В настоящее время, когда я подключаюсь, все маршруты кажутся нормальными на стороне клиента:
Destination Gateway Genmask Flags Metric Ref Use Iface
300.300.300.300 0.0.0.0 255.255.255.0 U 0 0 0 eth0
10.25.0.0 10.25.255.254 255.255.0.0 UG 0 0 0 tap0
10.25.0.0 0.0.0.0 255.255.0.0 U 0 0 0 tap0
0.0.0.0 300.300.300.300 0.0.0.0 UG 0 0 0 eth0
Я могу пропинговать интерфейс LAN:
root@server:# ping 10.25.255.254
PING 10.25.255.254 (10.25.255.254) 56(84) bytes of data.

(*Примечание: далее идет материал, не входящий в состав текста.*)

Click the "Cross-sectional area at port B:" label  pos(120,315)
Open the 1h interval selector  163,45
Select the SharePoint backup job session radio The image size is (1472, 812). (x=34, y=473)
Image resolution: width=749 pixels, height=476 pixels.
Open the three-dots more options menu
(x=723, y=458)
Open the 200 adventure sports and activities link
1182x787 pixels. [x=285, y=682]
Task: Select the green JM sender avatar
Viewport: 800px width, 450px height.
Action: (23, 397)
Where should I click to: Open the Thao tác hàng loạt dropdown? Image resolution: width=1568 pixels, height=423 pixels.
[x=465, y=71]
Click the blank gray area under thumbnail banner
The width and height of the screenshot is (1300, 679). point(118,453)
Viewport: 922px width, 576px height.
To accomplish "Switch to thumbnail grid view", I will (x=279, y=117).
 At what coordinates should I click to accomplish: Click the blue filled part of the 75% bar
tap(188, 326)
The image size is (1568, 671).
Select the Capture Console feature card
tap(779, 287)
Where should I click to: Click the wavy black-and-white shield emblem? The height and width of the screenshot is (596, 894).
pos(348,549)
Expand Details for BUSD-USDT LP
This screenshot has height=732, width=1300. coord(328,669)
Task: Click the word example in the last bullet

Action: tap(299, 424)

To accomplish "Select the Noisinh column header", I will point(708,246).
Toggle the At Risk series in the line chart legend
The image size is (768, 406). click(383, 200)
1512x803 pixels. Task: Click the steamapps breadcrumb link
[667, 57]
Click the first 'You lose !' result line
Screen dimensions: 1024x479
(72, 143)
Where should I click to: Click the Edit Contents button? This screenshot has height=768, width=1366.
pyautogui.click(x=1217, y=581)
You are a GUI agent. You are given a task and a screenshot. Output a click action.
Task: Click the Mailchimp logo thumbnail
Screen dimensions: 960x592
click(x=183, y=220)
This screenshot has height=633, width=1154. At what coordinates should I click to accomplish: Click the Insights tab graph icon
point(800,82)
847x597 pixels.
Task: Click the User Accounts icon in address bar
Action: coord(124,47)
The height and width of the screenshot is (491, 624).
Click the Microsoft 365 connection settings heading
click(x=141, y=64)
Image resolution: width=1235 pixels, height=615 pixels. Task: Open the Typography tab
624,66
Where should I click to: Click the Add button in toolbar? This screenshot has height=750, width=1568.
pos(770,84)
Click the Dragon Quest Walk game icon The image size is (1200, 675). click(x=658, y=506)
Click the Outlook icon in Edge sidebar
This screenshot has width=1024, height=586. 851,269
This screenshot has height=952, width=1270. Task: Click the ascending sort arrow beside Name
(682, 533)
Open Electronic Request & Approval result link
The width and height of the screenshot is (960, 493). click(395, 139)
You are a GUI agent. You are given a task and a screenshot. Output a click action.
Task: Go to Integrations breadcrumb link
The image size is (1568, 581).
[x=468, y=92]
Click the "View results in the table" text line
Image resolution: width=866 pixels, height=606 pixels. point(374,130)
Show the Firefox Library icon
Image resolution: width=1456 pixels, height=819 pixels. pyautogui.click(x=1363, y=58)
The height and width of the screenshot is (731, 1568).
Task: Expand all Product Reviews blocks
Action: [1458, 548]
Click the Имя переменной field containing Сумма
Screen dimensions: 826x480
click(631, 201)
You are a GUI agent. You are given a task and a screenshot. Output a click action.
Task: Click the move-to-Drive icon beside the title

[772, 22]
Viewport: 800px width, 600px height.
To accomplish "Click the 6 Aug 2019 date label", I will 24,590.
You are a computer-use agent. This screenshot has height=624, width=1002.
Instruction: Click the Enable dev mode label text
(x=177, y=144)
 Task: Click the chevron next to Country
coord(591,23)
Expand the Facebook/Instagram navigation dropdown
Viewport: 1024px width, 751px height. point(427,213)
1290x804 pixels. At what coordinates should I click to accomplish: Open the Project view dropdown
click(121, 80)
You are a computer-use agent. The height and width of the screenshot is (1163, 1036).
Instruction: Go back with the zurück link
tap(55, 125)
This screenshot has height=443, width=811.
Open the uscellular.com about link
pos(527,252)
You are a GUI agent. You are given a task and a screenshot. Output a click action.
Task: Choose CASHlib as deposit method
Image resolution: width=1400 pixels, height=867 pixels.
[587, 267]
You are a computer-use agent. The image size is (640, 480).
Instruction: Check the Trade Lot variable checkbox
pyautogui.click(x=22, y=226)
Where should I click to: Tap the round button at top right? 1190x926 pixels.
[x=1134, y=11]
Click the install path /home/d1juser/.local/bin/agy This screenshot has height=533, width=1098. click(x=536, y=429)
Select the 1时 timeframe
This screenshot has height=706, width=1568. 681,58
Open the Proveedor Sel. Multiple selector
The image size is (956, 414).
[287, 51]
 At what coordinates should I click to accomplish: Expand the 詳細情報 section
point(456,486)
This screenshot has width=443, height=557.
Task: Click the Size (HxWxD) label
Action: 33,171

64 bytes from 10.25.255.254: icmp_req=1 ttl=64 time=7.65 ms
64 bytes from 10.25.255.254: icmp_req=2 ttl=64 time=7.49 ms
64 bytes from 10.25.255.254: icmp_req=3 ttl=64 time=7.69 ms
64 bytes from 10.25.255.254: icmp_req=4 ttl=64 time=7.31 ms
64 bytes from 10.25.255.254: icmp_req=5 ttl=64 time=7.52 ms
64 bytes from 10.25.255.254: icmp_req=6 ttl=64 time=7.42 ms
Но я не могу пропинговать интерфейс LAN:
root@server:# ping 10.25.255.1
PING 10.25.255.1 (10.25.255.1) 56(84) bytes of data.
From 10.25.255.254: icmp_seq=1 Redirect Host(New nexthop: 10.25.255.1)
From 10.25.255.254: icmp_seq=2 Redirect Host(New nexthop: 10.25.255.1)
Я запустил tcpdump на своем интерфейсе em1 (интерфейс LAN с IP-адресом 10.25.255.254)
tcpdump: verbose output suppressed, use -v or -vv for full protocol decode
listening on em1, link-type EN10MB (Ethernet), capture size 96 bytes
08:21:13.449222 IP 10.25.24.1 > 10.25.255.1: ICMP echo request, id 23623, seq 10, length 64
08:21:13.458211 ARP, Request who-has 10.25.255.1 tell 10.25.24.1, length 28
08:21:14.450541 IP 10.25.24.1 > 10.25.255.1: ICMP echo request, id 23623, seq 11, length 64
08:21:14.458431 ARP, Request who-has 10.25.255.1 tell 10.25.24.1, length 28
08:21:15.451794 IP 10.25.24.1 > 10.25.255.1: ICMP echo request, id 23623, seq 12, length 64
08:21:15.458530 ARP, Request who-has 10.25.255.1 tell 10.25.24.1, length 28
08:21:16.453203 IP 10.25.24.1 > 10.25.255.1: ICMP echo request, id 23623, seq 13, length 64
Таким образом, трафик достигает интерфейса LAN, он также передается хосту, и хост отвечает. Но трафик на интерфейс LAN не ставится.
Проблема была не в openvpn или устройстве pfsense, а скорее в VMWare vSwitch. Если вы запускаете pfsense в VMWare, вам следует изменить «Промискусный режим» vSwitch, связанный с вашими сетями pfsense, с reject на accept. Если вы этого не сделаете, то единственный хост, который увидит мостовой клиент OpenVPN, - это сам сервер pfsense.
Также существует неявное правило для брандмауэра, которое не отображается в пользовательском интерфейсе. Вам необходимо внимательно изучить журнал PF и вручную отключить правило.